- _Document text_
I never had much use for the lowly art gum eraser until now. There are many different types of erasing powders out there, but one of the best and cheapest ones, is simply ground up gum eraser. In 1984 Cathleen A. Baker wrote a bit on grating your own art gum erasers using a vegetable grater, instead of buying it from specialty vendors, you can control the grain size and you needn’t ever worry about running out.

The issue with grinding your own document cleaning powder is to find a balance in the size of the grains: too small and it will become embedded in the paper grain, too large and it doesn’t do the job properly. From the bookseller’s point of view, laziness is all – buying the product in a container or more likely in a cotton bag, is usually the first choice. But not having to buy it at all?

I have begun keeping an art gum eraser and a mini food grater in a dish on my desk . . . .this eliminates the entire chore of bulk grinding, as well as cleaning up AFTER the bulk grinding.

Pretend there is a spiffy video here showing me grating an art gum eraser with a mini-grater and then cleaning a vintage map. The first time I shot it, one of the kittens kept trying to come in the room, the second time, there was a car outside the bindery, the third time it was out of focus and the fourth time I was babbling so much, I couldn’t edit it properly. So the hell with it, you get the idea.

How to put on a dust jacket cover

Migraine day – I wasn’t up for editing a complicated repair video.
Here are examples of lined and unlined dust jacket covers.
There are many types of each available, including some where the lining is open in the center. And if you are using 2 or 3 mil thick covers, you have to crease it several times with the bone folder, sometimes scoring it with the pointed end.

I will try to come up with an example of the double creased kind.
There is no sound, migraine remember? and now that I have figured out how to put on titles, you may see more subtitling.

Books suck

An innocent question came up on the Bookfixers group – I thought my answer most profound and amusing. Feigning anonymity I will paraphrase the question -

“WHY put dust jacket covers on books, it seems unnatural – don’t they have to breathe?”

Short answer is no: “Books aren’t alive, they don’t breathe.”
Long answer is no: “Books don’t breathe, they SUCK.”

- _Goal_
Write the next part of the book-repair blog post above, starting right after its last line.

- _Dataset excerpt_
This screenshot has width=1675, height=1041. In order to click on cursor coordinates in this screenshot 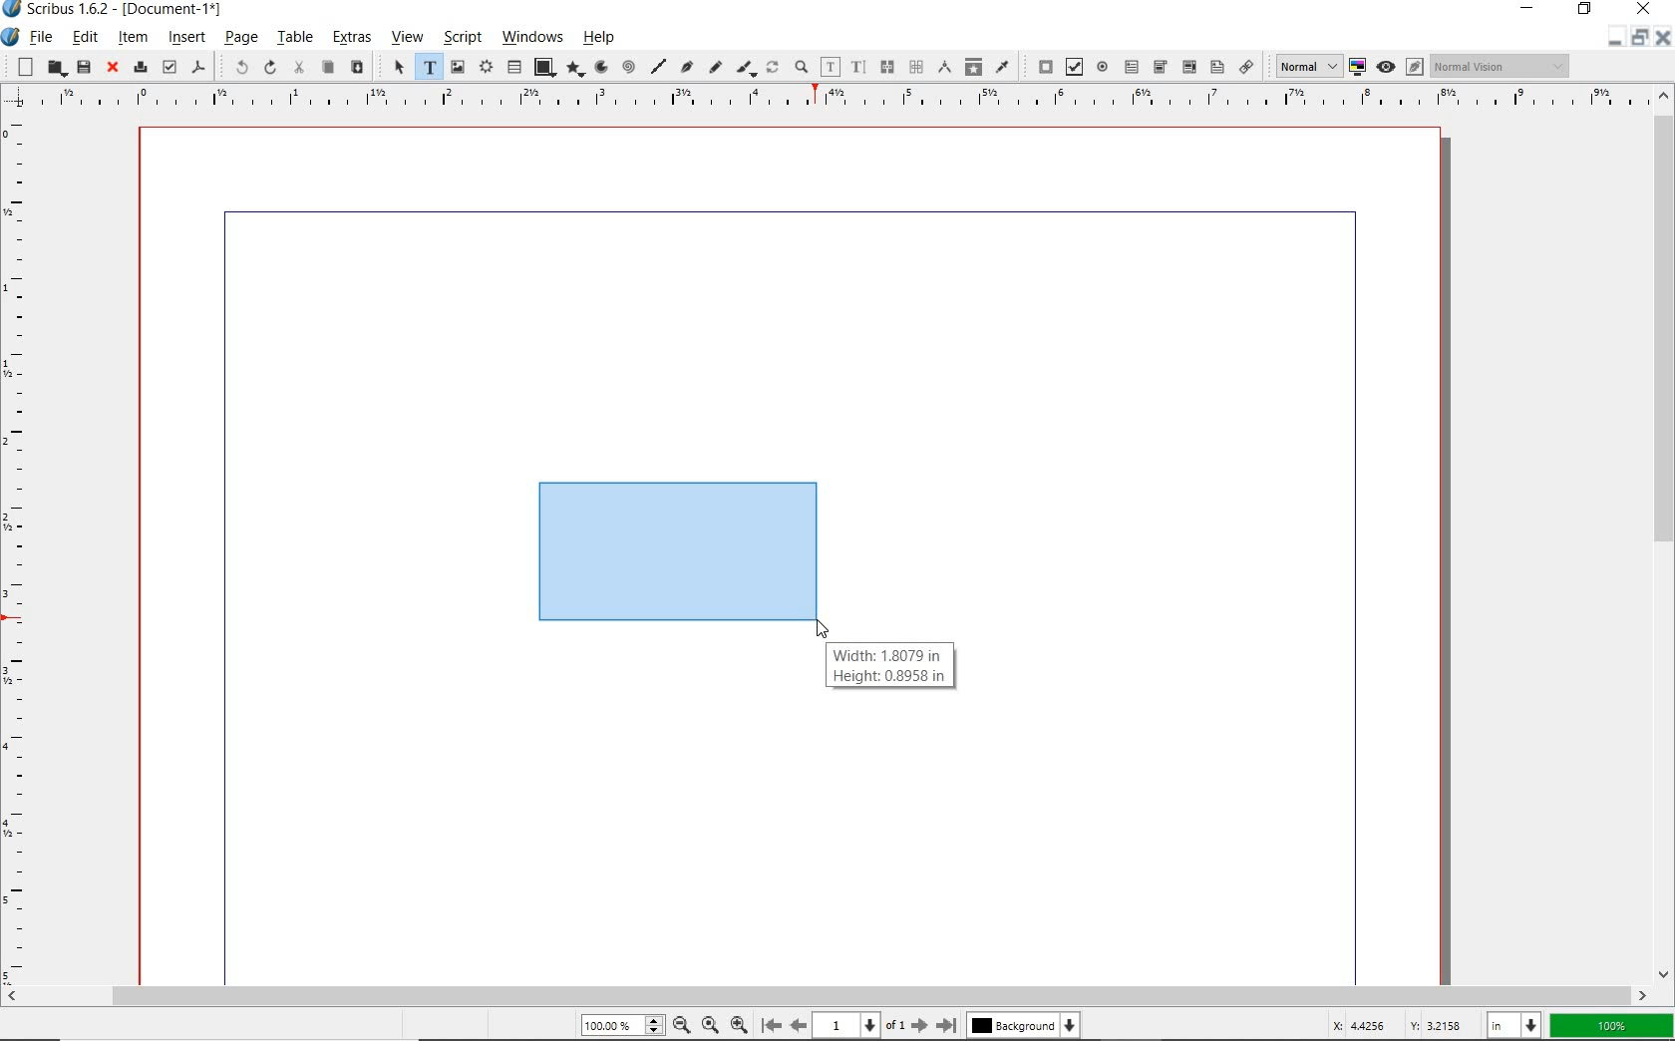, I will do `click(1395, 1025)`.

- _Result of the exercise_
Generally books are made of paper and cardboard – and these materials are highly desiccated (go look it up, I’ll wait.) So, from the moment a book is born its main goal is to absorb as many moisture molecules as it can. Specifically from the air at hand, but if a book is kept near water it will take those evaporating molecules too. That’s why books kept in Seattle and in bathrooms go all mildewy, not to mention books in the bathrooms of Seattle. Many of us working with these sponges end up with dry cracked fingers – and god forbid one works in a warehouse of the buggers in cardboard boxes, you may never breathe right again. Think of books like wine, you are always trying to find a consistent and balanced level of heat and moisture. When and where it is hot and humid you find yourself installing a dehumidifier and when it is overly and prolongedly (hey it’s my language i can make up words if i want to) dry you plug in the humidifier. If you find yourself indecisive you can find machines that do both. Boy, don’t I wish I invented THAT!

So to answer the question, you put dust jacket protectors (and THAT’S what they are called. . . they aren’t called ‘Brodarts’ ever.) on to protect the books from dirty fingered customers, transit damage, shelf rubbing, edge wear, dust, moisture, klutzy employees and spraying cats (is that last one just me?)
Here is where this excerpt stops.